Author:  Abi [ Mon Jun 07, 2010 10:53 pm ]
Post subject:  Re: What's wrong with tactlessness?

I do speak out a lot more than I used to. The other day someone said something along the lines of 'maybe one day you'll become a successful writer', to which I replied 'actually, I already consider myself a successful writer, since I enjoy my writing and achieve what I want to with it'.

I always tell my Queen of Tactless colleague when I think she's been tactless, mostly because I know she finds it helpful for people to make her aware of it (and I'm the only one in the office who actually will!) and also because it helps her to understand why people sometimes react in a negative way towards her!

I do agree that people see tact in different ways - and there are some situations where it's pretty much impossible to get the right answer!

Author:  MJKB [ Mon Jun 07, 2010 11:29 pm ]
Post subject:  Re: What's wrong with tactlessness?

julieanne1811 wrote:
There's a good description of what 'love' is, too - it 'doesn't take offense'. If that can be done, it won't matter what anyone says to me - I won't be offended. I have to admit that RL is challenging on this front though - it's not necessarily easy not to be offended by others' hurtful comments!

That's another way of saying 'turn the other cheek', and, in its very simplicity, there is a profound and beautiful truth therin. However, being a vulnerable, flawed human being, I find cheek turning very difficult to do!
I have a collegue who is famous for her lack of discretion and her inability to swallow what she dishes out herself. A few months ago she was regaling our table at morning break about her beauty treatments. It's obvious that she had severe acne in her youth, and it has left deep scarring and marks on her skin. Well, that morining she was describing her regular facials and we were all being very polite, murmuring about how well she looked on the strenght of them. Then, out of the blue she looked over at me and said "You know I'm paying a fortune for these skin treatments and at the end of the day, me skin's no better than yours." It was so outrageous and rude that I just coudn't take it seriously.

Author:  Alison H [ Tue Jun 08, 2010 6:49 am ]
Post subject:  Re: What's wrong with tactlessness?

That's so rude!

The sheer number of personal remarks in the books gets me, especially as we're specifically told in Trials that it's wrong to make personal remarks. Everyone is constantly going on about other people's appearance (it usually is about physical appearance). In Bride, someone rudely tells Mollie that maybe she'll end up with 3 pretty daughters instead of 2. When Joey meets Janie Lucy, she's apparently so overcome with shock that Janie is plain whereas her half-sisters are beautiful that she can't stop staring! Even remarks that are meant as compliments just seem inappropriate - would you greet an old friend (Mary-Lou and Vi in Prefects) by saying "You always were the school beauty"? Joey's remarks about Frau Berlin, although they weren't meant for Frau Berlin to hear, are just downright nasty, and people just constantly seem to be harping on about how pretty or plain or fat or thin everyone else is!

# # #

GOAL 1
Decide whether each statement agrees with the forum thread, answering yes or no and quoting the words that settle it.
(a) Abi is the only person in her office who will tell her colleague when she has been tactless.
(b) MJKB finds turning the other cheek easy to do.
(c) Alison H says that in Bride someone tells Mollie she may end up with three pretty daughters.
GOAL 2
In the forum thread, which book does Alison H say specifically tells readers that making personal remarks is wrong?
GOAL 3
Carry on the forum thread past its final post.

DATA SUPPLIED

# # #

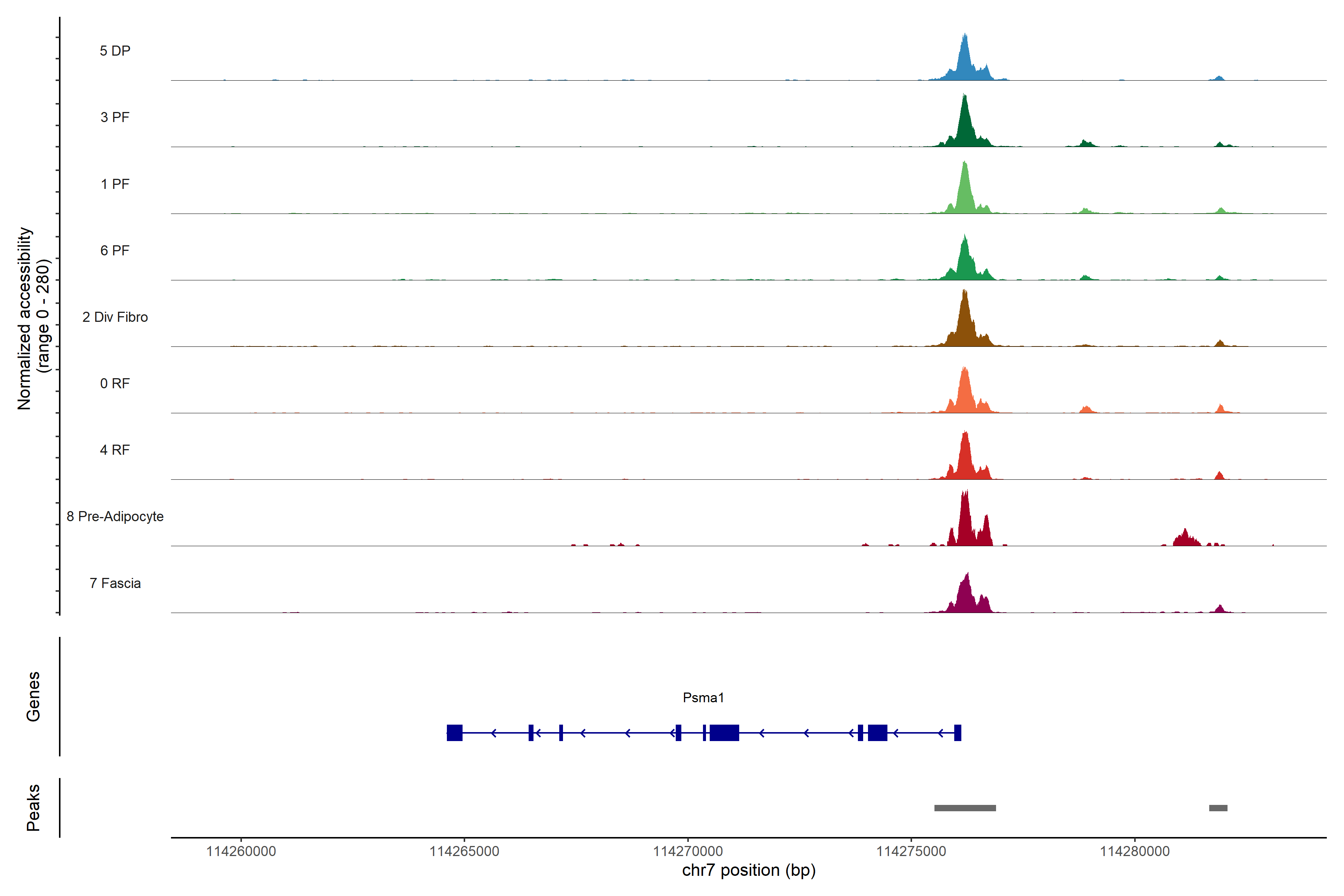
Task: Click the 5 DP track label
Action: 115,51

# # #

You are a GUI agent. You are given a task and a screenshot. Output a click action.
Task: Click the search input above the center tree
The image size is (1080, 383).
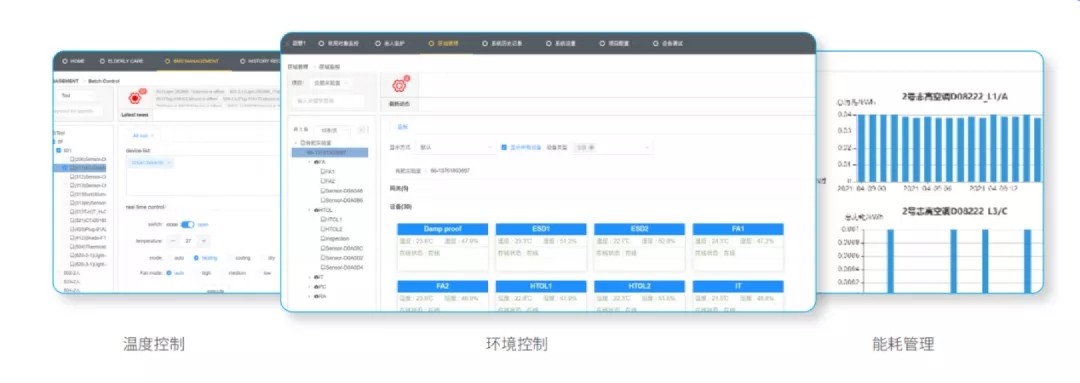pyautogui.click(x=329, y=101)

# # #

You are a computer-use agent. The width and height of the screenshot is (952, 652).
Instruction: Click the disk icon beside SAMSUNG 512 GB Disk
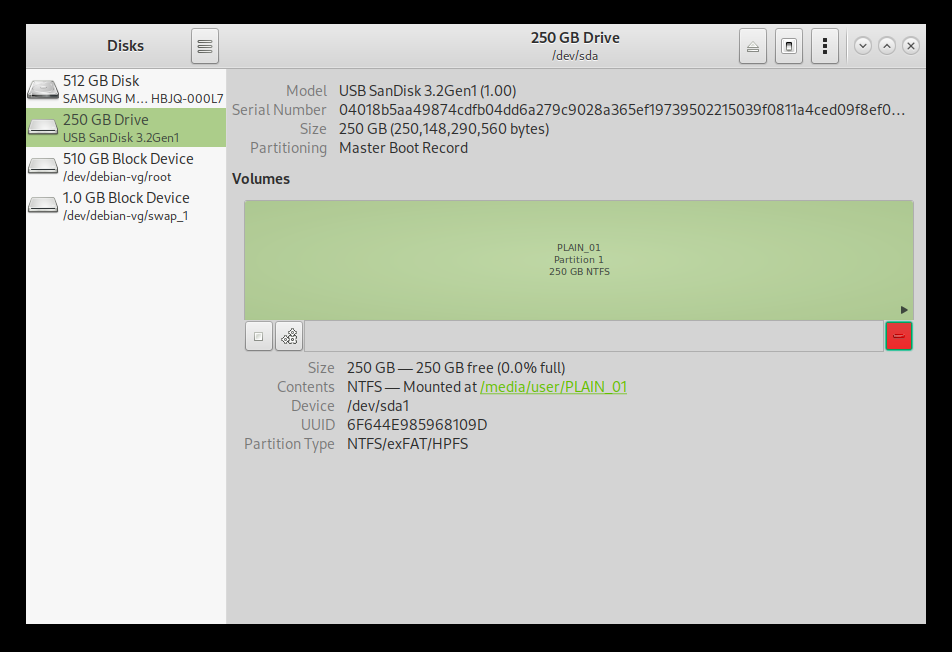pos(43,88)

# # #

WRITTEN ANSWER 1
(a) Yes: "I'm the only one in the office who actually will!"
(b) No: "I find cheek turning very difficult to do!"
(c) Yes: "maybe she'll end up with 3 pretty daughters instead of 2."

WRITTEN ANSWER 2
Trials.

WRITTEN ANSWER 3
Author:  Cosimo's Jackal [ Tue Jun 08, 2010 9:36 am ]
Post subject:  Re: What's wrong with tactlessness?

Alison H wrote:
When Joey meets Janie Lucy, she's apparently so overcome with shock that Janie is plain whereas her half-sisters are beautiful that she can't stop staring!


That bit about Joey being so completely taken aback at Janie Lucey's plainness that she looks gobsmacked to the extent that Janie notices immediately and knows the reason always strikes me as a bit over the top, even assuming Joey is caught off guard and is someone with very little control over her facial expressions! It sounds like one of those bits in old-fashioned cartoons where someone's eyes come out on springs and question marks start jumping out of their head!

It isn't as if Janie has two heads, or anything! And I wouldn't have said that it was necesaarily that surprising that she doesn't resemble her half-sisters anyway! Joey, Dick and Madge clearly all look very different. And also, one would expect less surprise from Joey, who is herself not beautiful (with an older sister with 'elusive' prettiness) and is in fact only a few years away from being so strikingly sickly and odd-looking that she's described as 'goblin-like'!

Interesting, in a series where EBD is obsessed with beauty and plainness, to think that Joey, even as a girl or a very young woman, never displays the slightest self-consciousness about her appearance, despite being plain-ish compared to her sister and several of her closest friends, who are unusually good-looking...? Also, no one ever seems to comment adversely on Joey's appearance during her schooldays, whereas major sympathetic later characters like Mary-Lou are often told they'll only 'pass with a shove' by their friends!

Author:  Alison H [ Tue Jun 08, 2010 10:37 am ]
Post subject:  Re: What's wrong with tactlessness?

I think there was a change in "book etiquette" at some point: at one stage, it was considered bad form for a heroine to have both good looks and an interesting personality. Heroines of late 18th, 19th and early 20th century books - anything from Anne of Green Gables to Little Women to Gone With The Wind - are usually, like Joey, "interesting-looking" or "have something about them that made you look at her twice" rather than being pretty, and they usually have a beautiful sister (Meg March) or best friend (Diana Barry) by way of contrast. Even Elizabeth Bennet in Pride and Prejudice, who is pretty, is very much second best to her sister Jane.

Joey, unlike Len, fits in with that: there's even something during Christmas in Innsbruck - Joey and Madge are looking at the picture of Joey, Joey says that she isn't beautiful, and Madge says something about how if she was beautiful they'd have to call her "Josephine", and it all sounds a bit weird but I think the idea is that beauty somehow wouldn't fit in with Joey's personality. It never seems to be an issue for Joey, though, or for Simone for that matter.

One bit that always upsets me is when Ted Grantley wonders if her mother might have loved her if she'd been beautiful like Len: it's clear that she's got the impression, rightly or wrongly, that one of the reasons for her mother's indifference to her is that she's not particularly attractive, and that's really sad :( .

Author:  Cosimo's Jackal [ Tue Jun 08, 2010 11:05 am ]
Post subject:  Re: What's wrong with tactlessness?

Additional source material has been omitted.